Ieri sera sono andato in pizzeria con qualche amico.
Ho mangiato un enorme calzone, ripieno di prosciutto, mozzarella, ricotta e salame piccante. Ci ho aggiunto anche l’olio piccante! Devo ammetterlo: ho fatto fatica a finirlo! E siccome dovevo guidare, per bere mi sono limitato a ordinare una birra piccola. La serata, per fortuna, non era caldissima, ma il locale era chiuso quanto bastava per farmi sudare. Sono tornato a casa, ma entrato nel portone ho avuto una brutta sorpresa: l’ascensore era guasto. Ho dovuto allora fare a piedi i sei piani che separano casa mia dal suolo....
Non vi sembrerà strano, perciò, che avessi una sete feroce quando ho varcato la porta di casa. Ho richiuso distrattamente e sono balzato in cucina. Ho aperto il frigorifero... meno male, c’era una bottiglia d’acqua ancora piena e... afferrandola mi sono accorto che era anche fresca! Ottimo! Ho aperto la credenza e ho dovuto cercare qualche secondo per individuare, tra bicchieri da acqua e bicchieri da vino, quello grande, il più grande che ci fosse! A quel punto l’ho preso con una mano, mentre con l’altra ho afferrato la bottiglia, portandola quasi verticale all’imboccatura del bicchiere perché l’acqua scendesse più in fretta.

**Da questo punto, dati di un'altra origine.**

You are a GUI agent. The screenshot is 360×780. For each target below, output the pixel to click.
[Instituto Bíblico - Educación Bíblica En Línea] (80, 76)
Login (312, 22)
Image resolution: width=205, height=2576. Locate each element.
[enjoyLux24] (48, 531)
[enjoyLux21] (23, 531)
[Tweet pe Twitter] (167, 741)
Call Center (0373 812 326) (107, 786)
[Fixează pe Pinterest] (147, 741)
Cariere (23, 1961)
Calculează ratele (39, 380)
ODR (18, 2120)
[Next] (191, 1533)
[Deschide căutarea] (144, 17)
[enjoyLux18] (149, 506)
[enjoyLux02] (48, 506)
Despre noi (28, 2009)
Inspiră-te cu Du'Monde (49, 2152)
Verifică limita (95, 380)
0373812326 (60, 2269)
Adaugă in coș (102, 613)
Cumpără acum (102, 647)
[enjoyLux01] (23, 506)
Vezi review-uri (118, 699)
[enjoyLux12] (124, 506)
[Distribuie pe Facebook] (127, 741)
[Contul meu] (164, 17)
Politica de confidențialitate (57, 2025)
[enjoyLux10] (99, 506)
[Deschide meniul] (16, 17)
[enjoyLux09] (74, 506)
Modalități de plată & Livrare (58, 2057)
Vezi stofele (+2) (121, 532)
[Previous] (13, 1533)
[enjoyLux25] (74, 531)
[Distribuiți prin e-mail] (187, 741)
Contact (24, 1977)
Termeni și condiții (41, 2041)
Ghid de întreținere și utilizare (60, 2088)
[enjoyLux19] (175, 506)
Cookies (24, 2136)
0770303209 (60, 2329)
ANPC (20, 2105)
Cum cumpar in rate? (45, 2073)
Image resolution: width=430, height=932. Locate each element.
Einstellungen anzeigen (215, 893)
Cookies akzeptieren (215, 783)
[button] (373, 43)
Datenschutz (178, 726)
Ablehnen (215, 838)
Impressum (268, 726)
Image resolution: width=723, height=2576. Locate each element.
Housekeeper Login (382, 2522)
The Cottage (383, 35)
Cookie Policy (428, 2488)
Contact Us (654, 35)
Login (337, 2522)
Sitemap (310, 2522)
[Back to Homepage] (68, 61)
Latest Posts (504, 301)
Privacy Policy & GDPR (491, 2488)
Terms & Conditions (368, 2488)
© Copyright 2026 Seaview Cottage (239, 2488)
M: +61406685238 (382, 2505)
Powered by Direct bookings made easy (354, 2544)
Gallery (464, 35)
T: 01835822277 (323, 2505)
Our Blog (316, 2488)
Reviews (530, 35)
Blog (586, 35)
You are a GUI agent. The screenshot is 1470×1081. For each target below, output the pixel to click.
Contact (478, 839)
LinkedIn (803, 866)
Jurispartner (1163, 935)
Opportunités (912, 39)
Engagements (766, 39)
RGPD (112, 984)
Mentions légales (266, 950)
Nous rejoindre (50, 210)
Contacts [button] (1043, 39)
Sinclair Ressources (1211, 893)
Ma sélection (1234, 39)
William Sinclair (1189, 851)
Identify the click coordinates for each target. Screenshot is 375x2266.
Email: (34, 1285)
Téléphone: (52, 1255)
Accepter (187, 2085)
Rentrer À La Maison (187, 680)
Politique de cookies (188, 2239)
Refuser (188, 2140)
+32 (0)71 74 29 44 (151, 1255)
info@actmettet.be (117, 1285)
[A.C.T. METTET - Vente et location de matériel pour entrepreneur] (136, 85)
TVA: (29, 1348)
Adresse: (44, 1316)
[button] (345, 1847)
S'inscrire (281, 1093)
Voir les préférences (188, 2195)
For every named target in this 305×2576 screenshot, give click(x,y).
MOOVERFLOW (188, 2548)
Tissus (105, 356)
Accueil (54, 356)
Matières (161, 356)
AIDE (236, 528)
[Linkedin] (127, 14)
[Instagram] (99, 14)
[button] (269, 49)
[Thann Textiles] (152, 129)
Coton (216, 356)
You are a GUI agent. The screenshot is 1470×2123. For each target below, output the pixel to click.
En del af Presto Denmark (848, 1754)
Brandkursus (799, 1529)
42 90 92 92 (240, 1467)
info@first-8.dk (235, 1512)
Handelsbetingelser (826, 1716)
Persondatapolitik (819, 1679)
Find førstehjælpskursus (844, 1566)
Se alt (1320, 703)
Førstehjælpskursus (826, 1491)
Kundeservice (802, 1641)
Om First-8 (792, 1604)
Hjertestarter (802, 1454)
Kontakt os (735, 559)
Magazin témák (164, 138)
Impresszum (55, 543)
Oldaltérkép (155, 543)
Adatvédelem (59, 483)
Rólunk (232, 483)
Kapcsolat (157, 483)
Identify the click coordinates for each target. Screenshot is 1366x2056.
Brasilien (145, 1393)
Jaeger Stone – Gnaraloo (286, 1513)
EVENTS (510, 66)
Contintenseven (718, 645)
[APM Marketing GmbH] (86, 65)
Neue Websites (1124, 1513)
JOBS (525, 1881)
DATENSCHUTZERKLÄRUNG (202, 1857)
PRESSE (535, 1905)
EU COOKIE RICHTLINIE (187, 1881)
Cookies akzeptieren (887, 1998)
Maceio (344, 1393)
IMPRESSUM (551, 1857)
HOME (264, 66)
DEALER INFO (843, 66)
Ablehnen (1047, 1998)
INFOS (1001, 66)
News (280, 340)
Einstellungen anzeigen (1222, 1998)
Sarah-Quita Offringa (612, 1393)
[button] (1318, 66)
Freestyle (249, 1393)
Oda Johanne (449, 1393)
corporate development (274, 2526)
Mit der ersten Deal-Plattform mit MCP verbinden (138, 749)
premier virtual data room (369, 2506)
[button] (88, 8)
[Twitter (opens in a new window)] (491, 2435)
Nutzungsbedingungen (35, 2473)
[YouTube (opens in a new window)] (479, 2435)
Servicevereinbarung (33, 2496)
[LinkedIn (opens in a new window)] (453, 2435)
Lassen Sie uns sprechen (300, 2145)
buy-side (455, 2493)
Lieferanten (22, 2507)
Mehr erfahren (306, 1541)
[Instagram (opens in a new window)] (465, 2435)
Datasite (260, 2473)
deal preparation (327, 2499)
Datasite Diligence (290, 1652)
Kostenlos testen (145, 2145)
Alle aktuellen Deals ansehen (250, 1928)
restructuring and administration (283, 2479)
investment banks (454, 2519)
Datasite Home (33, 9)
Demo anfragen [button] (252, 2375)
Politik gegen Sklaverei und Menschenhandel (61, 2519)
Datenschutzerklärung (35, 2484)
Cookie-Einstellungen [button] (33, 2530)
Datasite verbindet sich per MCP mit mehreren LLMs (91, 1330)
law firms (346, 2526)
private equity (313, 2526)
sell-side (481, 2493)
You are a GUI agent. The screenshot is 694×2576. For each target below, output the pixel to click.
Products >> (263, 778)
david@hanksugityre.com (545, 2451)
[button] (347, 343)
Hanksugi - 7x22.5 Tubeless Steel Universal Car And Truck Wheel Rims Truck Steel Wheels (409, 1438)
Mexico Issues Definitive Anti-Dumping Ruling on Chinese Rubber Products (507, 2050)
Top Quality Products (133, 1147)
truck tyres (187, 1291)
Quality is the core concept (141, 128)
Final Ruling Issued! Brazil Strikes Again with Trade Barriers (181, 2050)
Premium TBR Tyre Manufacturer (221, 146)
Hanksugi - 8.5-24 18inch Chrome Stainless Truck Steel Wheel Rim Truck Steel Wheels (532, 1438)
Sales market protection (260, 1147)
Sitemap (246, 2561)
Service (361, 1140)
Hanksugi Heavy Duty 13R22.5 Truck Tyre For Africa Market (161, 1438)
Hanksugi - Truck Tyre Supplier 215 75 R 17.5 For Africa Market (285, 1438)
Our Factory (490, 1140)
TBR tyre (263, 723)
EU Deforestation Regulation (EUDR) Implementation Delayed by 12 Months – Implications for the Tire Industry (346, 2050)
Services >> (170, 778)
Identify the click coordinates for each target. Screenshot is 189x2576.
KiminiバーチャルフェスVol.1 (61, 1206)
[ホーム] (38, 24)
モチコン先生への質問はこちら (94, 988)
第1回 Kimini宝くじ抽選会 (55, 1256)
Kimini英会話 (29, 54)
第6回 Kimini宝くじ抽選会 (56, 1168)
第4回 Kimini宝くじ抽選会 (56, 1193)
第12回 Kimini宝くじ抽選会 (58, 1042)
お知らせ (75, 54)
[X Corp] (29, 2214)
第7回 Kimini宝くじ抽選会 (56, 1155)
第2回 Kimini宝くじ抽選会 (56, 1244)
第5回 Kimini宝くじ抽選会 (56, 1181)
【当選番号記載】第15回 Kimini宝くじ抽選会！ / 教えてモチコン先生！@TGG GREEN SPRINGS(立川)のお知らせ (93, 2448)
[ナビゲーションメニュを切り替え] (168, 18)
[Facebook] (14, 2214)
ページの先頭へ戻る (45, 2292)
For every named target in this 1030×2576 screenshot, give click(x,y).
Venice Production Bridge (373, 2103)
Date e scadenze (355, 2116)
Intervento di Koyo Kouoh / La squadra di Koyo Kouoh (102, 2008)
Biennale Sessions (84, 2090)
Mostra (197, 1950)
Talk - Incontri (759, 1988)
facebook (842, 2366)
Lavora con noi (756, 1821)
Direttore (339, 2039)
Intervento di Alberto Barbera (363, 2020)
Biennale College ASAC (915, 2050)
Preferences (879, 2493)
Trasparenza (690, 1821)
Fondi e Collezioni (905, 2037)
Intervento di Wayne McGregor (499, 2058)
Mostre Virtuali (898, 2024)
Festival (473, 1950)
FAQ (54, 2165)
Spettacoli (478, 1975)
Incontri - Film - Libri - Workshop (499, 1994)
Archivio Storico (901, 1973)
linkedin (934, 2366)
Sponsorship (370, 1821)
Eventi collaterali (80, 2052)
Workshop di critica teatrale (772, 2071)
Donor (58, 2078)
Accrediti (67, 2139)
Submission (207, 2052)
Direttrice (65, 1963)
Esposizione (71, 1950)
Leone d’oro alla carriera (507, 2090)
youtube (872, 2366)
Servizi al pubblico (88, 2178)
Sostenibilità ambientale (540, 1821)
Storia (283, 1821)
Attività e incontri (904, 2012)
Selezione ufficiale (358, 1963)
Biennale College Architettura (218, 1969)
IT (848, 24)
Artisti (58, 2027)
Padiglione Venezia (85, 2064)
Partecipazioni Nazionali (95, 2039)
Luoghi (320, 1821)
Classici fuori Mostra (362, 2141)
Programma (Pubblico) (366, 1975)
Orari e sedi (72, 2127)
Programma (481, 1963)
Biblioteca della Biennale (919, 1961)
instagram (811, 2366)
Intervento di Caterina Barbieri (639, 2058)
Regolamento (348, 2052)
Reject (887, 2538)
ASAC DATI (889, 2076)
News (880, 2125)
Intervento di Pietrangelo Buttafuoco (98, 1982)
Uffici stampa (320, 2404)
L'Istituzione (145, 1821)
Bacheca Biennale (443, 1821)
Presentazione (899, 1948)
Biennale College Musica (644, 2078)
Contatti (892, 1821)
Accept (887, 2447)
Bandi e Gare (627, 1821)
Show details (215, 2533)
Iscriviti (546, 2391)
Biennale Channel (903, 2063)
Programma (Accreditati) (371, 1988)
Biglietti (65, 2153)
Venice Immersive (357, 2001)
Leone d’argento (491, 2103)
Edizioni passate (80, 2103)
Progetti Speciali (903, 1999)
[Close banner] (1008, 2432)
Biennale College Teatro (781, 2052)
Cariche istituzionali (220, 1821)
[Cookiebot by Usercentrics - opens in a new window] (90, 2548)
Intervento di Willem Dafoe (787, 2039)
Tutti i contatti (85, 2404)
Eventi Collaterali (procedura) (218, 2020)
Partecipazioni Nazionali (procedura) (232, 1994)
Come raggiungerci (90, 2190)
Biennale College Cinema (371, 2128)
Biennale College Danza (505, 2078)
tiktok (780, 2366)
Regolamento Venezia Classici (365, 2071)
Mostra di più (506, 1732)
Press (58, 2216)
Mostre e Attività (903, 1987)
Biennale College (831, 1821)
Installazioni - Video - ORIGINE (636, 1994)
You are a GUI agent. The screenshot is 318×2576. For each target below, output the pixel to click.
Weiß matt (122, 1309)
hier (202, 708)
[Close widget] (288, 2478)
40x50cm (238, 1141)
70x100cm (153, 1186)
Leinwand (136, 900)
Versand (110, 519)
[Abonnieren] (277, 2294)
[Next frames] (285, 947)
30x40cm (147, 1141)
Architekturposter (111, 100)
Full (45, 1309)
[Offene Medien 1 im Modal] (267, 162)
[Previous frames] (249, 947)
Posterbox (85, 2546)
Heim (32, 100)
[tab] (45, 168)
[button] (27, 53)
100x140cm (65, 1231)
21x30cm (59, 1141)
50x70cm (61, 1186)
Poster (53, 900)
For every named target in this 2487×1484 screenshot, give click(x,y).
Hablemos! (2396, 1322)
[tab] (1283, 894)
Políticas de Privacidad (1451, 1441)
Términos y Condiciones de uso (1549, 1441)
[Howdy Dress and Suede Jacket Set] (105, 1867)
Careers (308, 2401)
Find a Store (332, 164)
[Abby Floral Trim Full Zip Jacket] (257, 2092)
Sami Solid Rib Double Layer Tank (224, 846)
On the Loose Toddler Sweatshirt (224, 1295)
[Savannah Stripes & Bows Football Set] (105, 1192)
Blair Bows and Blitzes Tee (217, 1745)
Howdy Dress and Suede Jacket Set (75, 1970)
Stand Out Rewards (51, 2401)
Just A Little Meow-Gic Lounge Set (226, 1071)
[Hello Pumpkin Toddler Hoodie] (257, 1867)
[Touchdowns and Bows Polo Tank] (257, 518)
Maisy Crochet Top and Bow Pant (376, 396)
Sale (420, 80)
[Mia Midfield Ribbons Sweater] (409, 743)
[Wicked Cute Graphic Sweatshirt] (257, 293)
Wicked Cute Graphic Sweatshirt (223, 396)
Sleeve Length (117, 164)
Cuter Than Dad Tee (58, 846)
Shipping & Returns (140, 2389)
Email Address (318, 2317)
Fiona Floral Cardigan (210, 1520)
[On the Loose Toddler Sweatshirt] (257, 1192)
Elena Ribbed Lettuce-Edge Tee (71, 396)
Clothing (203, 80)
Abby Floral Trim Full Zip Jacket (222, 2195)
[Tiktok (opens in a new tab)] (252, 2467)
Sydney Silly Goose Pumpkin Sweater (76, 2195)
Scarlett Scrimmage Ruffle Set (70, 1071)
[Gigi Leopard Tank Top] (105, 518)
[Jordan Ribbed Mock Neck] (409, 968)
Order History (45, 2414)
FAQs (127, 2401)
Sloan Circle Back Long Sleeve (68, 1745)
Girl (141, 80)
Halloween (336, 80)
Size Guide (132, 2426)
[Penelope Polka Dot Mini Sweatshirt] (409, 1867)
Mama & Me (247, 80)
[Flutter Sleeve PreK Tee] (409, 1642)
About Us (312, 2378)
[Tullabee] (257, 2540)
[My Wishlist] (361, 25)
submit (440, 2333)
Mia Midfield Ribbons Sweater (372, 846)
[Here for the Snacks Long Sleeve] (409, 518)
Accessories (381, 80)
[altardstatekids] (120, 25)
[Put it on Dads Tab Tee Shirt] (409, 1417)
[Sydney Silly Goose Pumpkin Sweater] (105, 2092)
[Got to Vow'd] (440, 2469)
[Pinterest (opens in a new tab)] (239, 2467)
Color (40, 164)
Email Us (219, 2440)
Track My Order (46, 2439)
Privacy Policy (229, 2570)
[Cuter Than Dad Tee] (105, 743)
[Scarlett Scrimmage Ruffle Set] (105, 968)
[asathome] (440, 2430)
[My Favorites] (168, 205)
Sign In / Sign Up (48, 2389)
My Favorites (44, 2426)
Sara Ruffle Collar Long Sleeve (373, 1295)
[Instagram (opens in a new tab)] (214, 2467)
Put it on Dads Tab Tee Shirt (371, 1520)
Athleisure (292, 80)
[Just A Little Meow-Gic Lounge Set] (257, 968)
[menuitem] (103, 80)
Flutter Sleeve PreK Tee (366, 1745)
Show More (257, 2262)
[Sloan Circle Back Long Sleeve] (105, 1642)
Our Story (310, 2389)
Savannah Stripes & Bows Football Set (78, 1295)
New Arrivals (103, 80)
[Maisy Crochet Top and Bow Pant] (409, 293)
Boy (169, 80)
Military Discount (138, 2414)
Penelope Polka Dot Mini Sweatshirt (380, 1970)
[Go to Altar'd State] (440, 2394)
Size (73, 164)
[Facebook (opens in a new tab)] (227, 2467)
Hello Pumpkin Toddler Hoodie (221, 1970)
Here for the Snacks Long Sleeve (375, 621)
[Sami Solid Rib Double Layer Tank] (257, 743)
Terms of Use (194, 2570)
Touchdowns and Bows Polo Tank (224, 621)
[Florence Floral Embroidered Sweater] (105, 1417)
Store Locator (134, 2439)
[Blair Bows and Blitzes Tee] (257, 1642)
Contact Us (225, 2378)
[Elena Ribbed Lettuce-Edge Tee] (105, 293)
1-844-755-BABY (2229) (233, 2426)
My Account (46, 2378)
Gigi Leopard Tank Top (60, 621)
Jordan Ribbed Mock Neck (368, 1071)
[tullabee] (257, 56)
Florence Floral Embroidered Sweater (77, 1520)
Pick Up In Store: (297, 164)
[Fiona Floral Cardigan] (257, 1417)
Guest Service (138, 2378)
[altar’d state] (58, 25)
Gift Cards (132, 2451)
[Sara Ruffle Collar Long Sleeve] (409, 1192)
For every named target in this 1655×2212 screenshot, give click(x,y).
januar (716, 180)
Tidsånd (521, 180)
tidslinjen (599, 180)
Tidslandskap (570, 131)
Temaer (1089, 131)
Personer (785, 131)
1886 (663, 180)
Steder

Mi guardavo le mani e ho pensato “Devo attendere ancora due secondi prima di poter bere!” Vedevo le mie mani che mi permettevano di tenere saldamente bicchiere e bottiglia... quell’ansia di bere mi faceva rendere conto della preziosità di quelle mani, che mi permettevano di ottenere l’acqua, ma allo stesso tempo mi imponevano di attendere ancora qualche istante, sudato, con la gola arsa, il sapore della pasta e del salame piccante ancora in bocca.... A tutti voi sarà capitato qualcosa di simile.
Ora immaginate di avere la stessa sete, anche di più... meglio ancora, mangiatevi anche voi un calzone col salame e l’olio piccante una sera di luglio, non bevendo più di una birra piccola. Poi tornate a casa correndo (per simulare le mie scale).
Arrivate davanti a una bottiglia fresca, ben chiusa... e di colpo non riuscite a muovere le mani! Non riuscite a parlare, a chiedere a nessuno. Non riuscite neanche a muovervi. Siete bloccati, pietrificati. La bottiglia è lì, sentite il vostro stomaco che lentamente si lavora la pizza, la bocca impastata, sentite i vestiti appiccicarsi alla pelle per via del sudore. E voi restate lì, desiderando sempre più l’acqua, sentendo la strozza secca, e non potendo fare niente.

Questo, moltiplicato per un milione, è ciò che proverà Eluana Englaro.
Non era la mia anima, non è la vostra anima, la vostra coscienza a provare sete, è il vostro corpo! Non mi perito di discutere se Eluana abbia ancora coscienza, o un’anima, o quant’altro. So per certo che ha ancora un corpo, ben vivo. Ed è il corpo che prova la sete di cui sopra, non la coscienza, è il vostro corpo che vi tormenta con la sete dopo che una sera d’estate avete mangiato una pizza con gli amici.
Questo, moltiplicato per un milione, è ciò che proverà Eluana Englaro. Questa è la maniera di morire che i giudici hanno autorizzato. Questo è il modo con cui un padre fa morire la propria figlia.
Pensateci tutte le volte che afferrerete una bottiglia per bere: i giudici hanno deciso che vi potranno negare l’acqua perché non siete in grado di prendere il bicchiere.